● Task goal
Track down every line below that holds "Productos" and copy it.
....
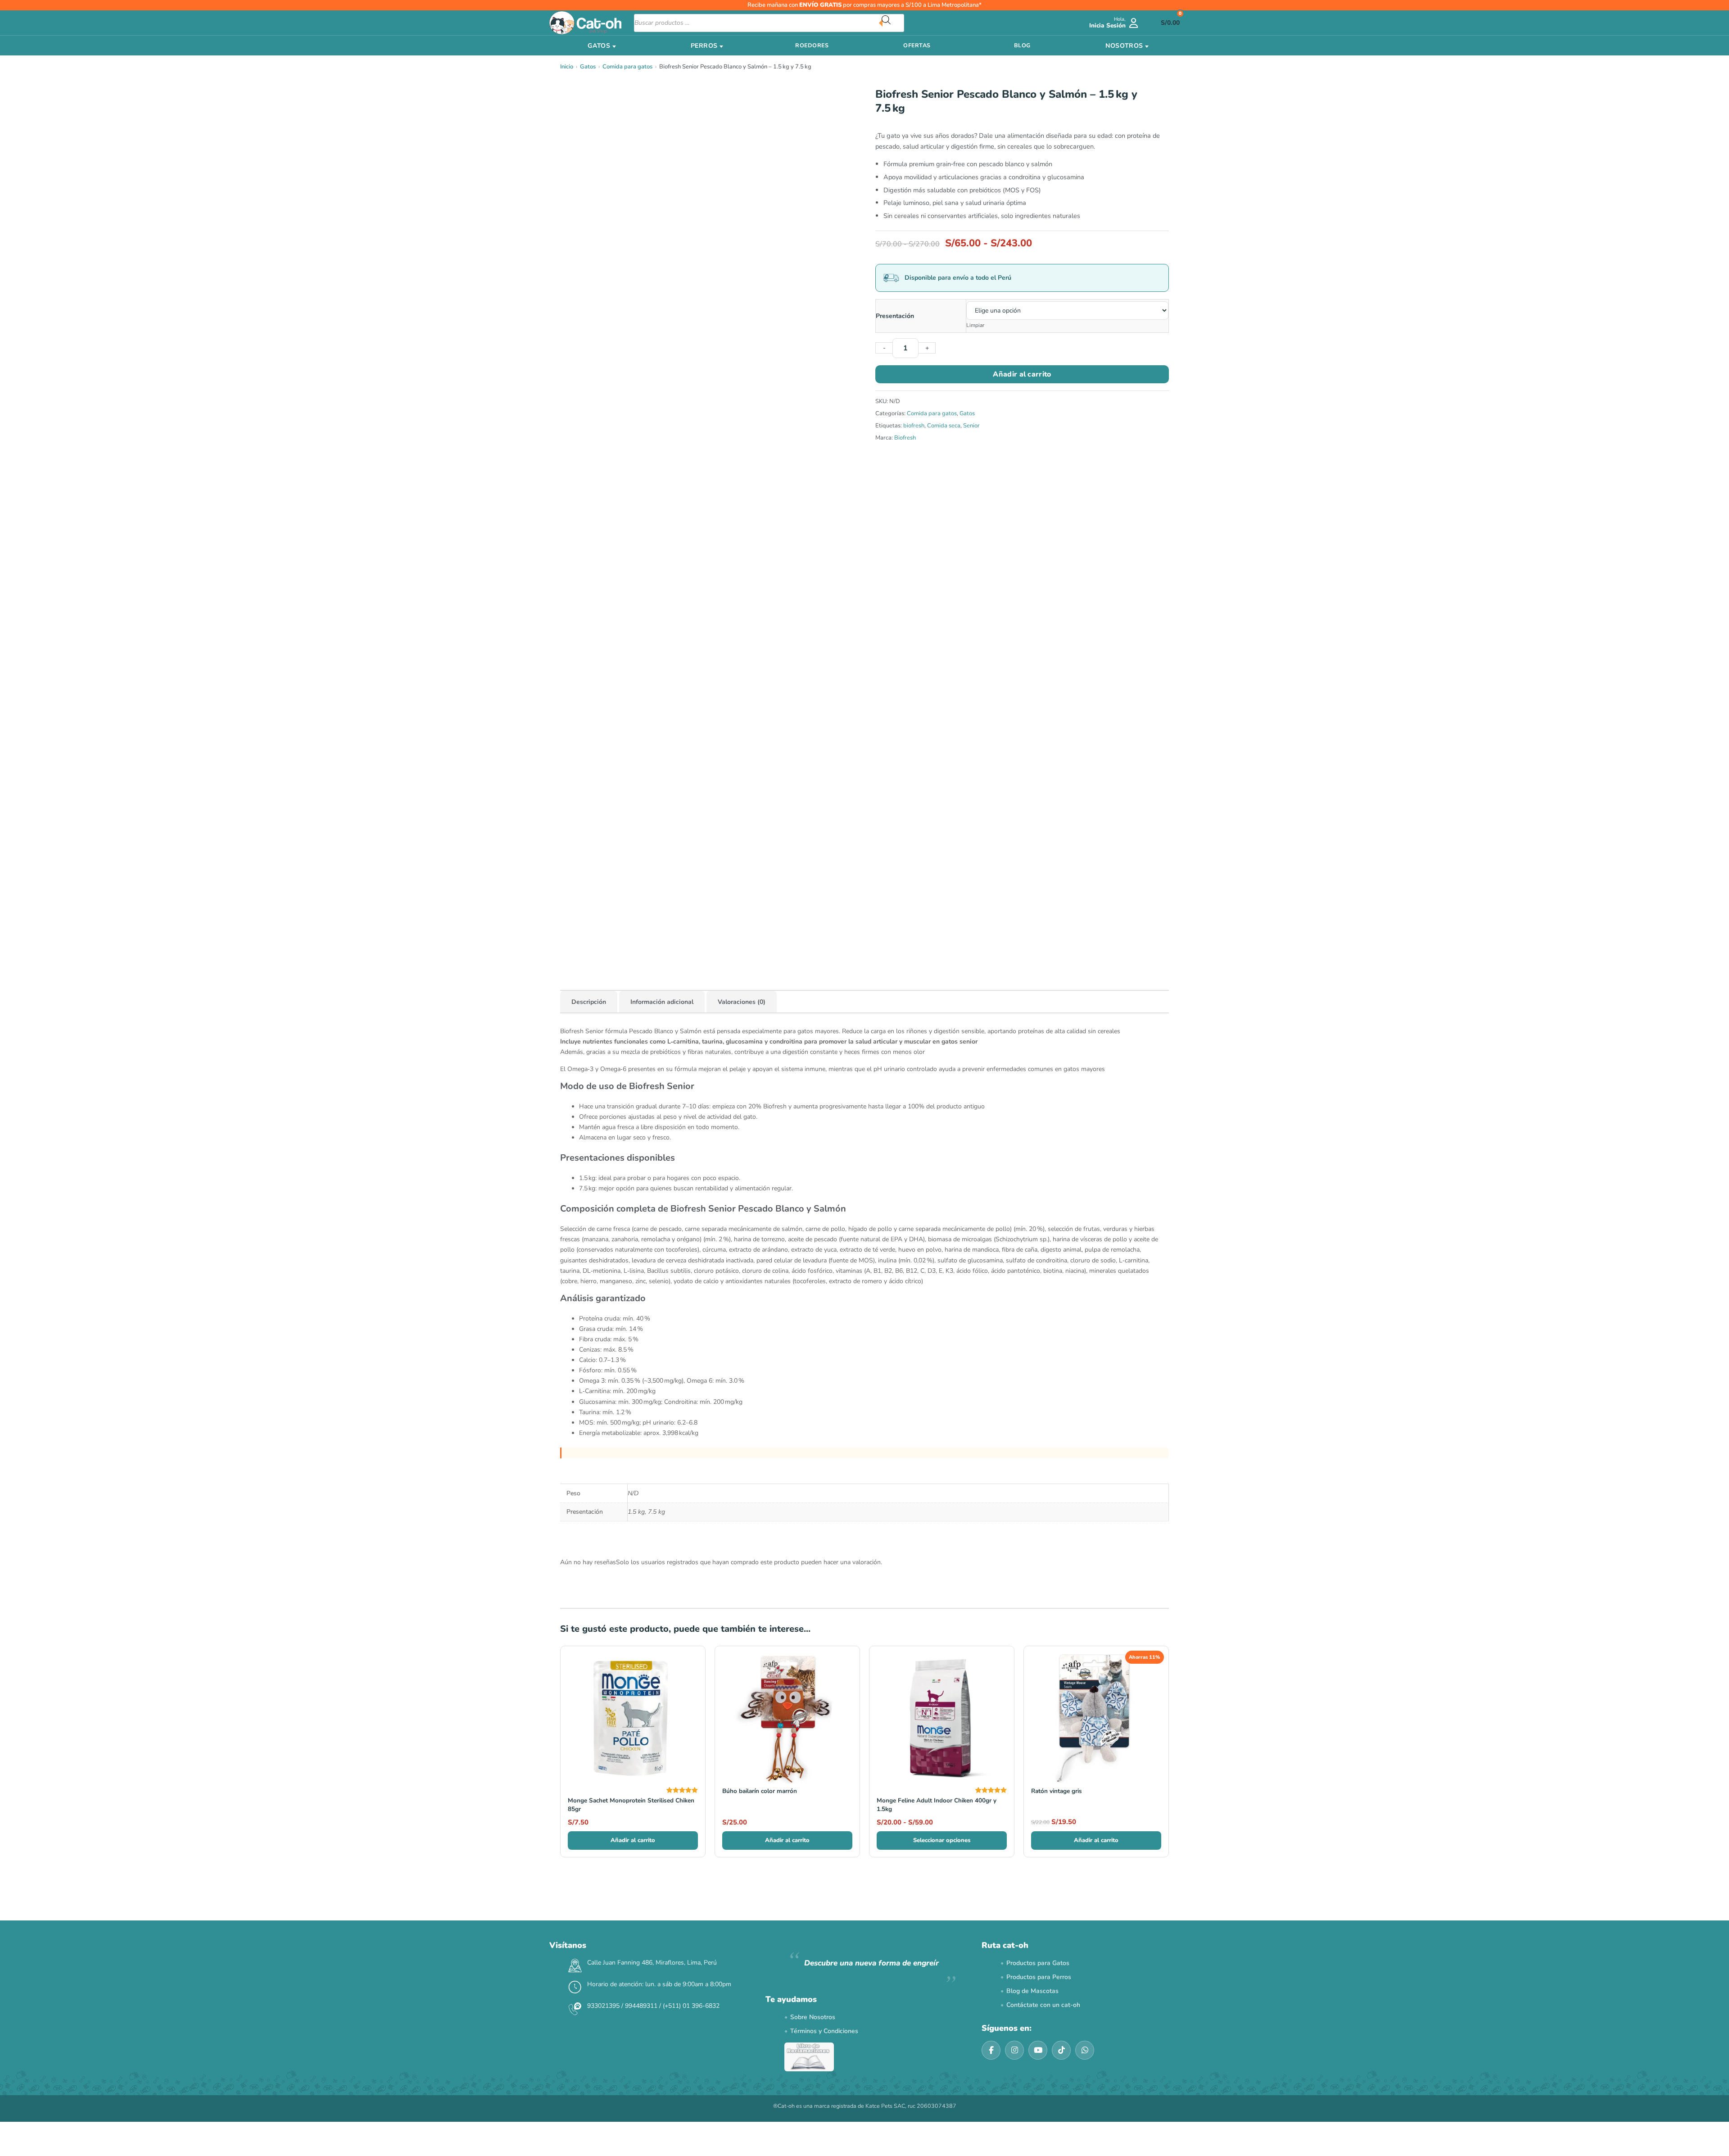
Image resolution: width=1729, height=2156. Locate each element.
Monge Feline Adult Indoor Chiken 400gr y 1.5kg (936, 1804)
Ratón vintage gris (1056, 1791)
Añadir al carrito (1022, 374)
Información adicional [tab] (661, 1002)
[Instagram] (1014, 2050)
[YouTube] (1037, 2050)
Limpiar (975, 325)
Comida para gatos (627, 67)
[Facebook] (991, 2050)
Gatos (588, 67)
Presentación (895, 316)
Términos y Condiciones (824, 2031)
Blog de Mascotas (1032, 1991)
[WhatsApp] (1084, 2050)
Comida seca (943, 426)
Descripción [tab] (588, 1002)
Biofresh (905, 438)
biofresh (913, 426)
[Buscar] (893, 23)
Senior (971, 426)
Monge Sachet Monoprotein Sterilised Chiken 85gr (631, 1804)
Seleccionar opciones (941, 1840)
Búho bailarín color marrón (759, 1791)
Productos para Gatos (1037, 1963)
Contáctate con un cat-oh (1043, 2005)
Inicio (566, 67)
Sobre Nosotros (812, 2017)
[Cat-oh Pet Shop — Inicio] (585, 22)
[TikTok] (1061, 2050)
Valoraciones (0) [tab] (741, 1002)
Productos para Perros (1038, 1977)
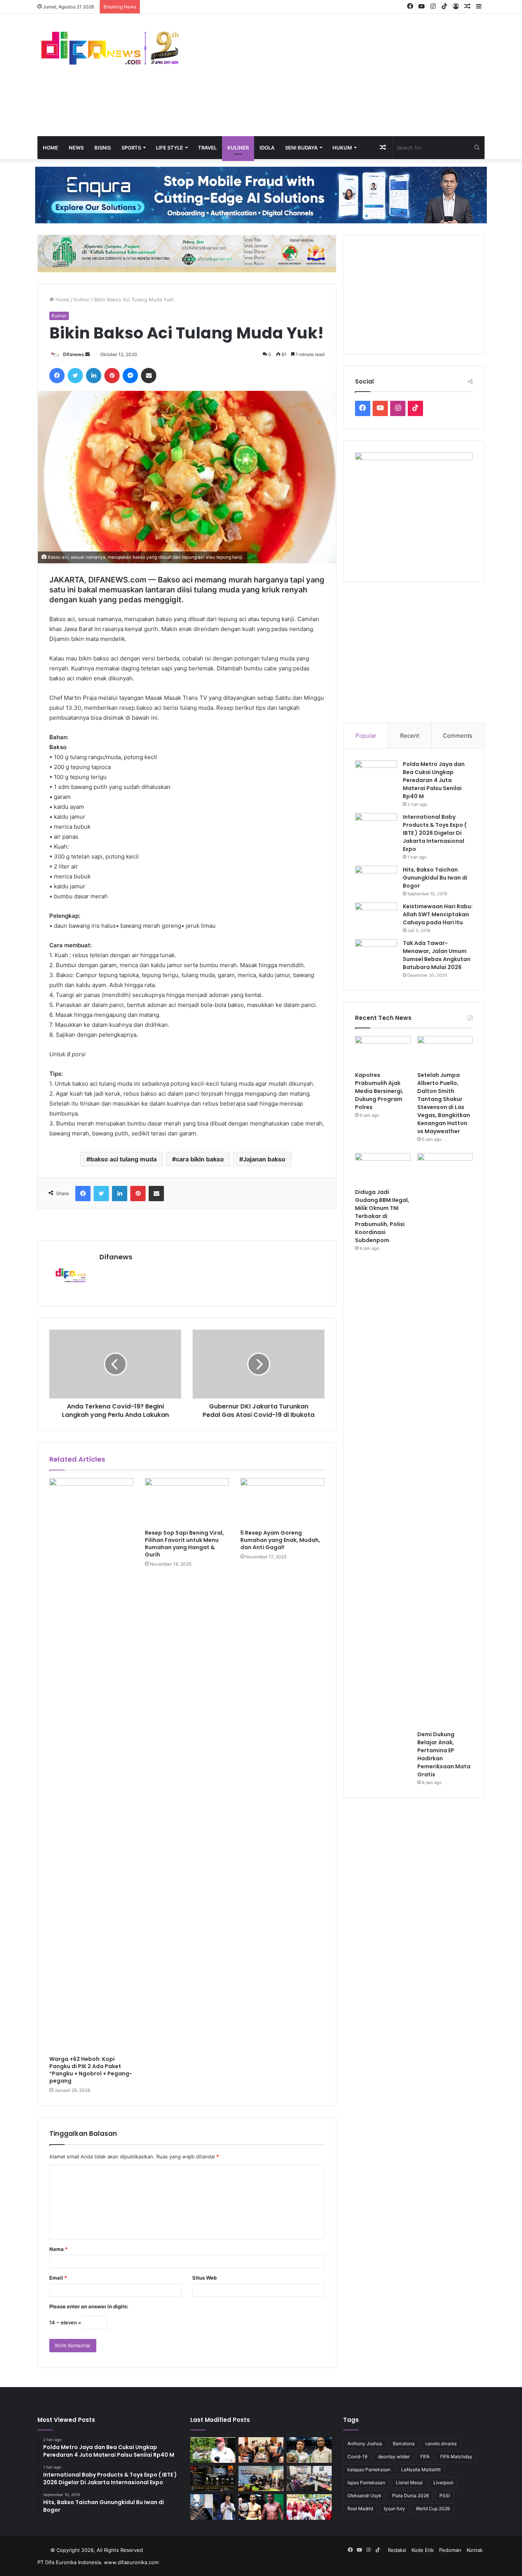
....
● Response to this task
Productos para Gatos (1037, 1963)
Productos para Perros (1038, 1977)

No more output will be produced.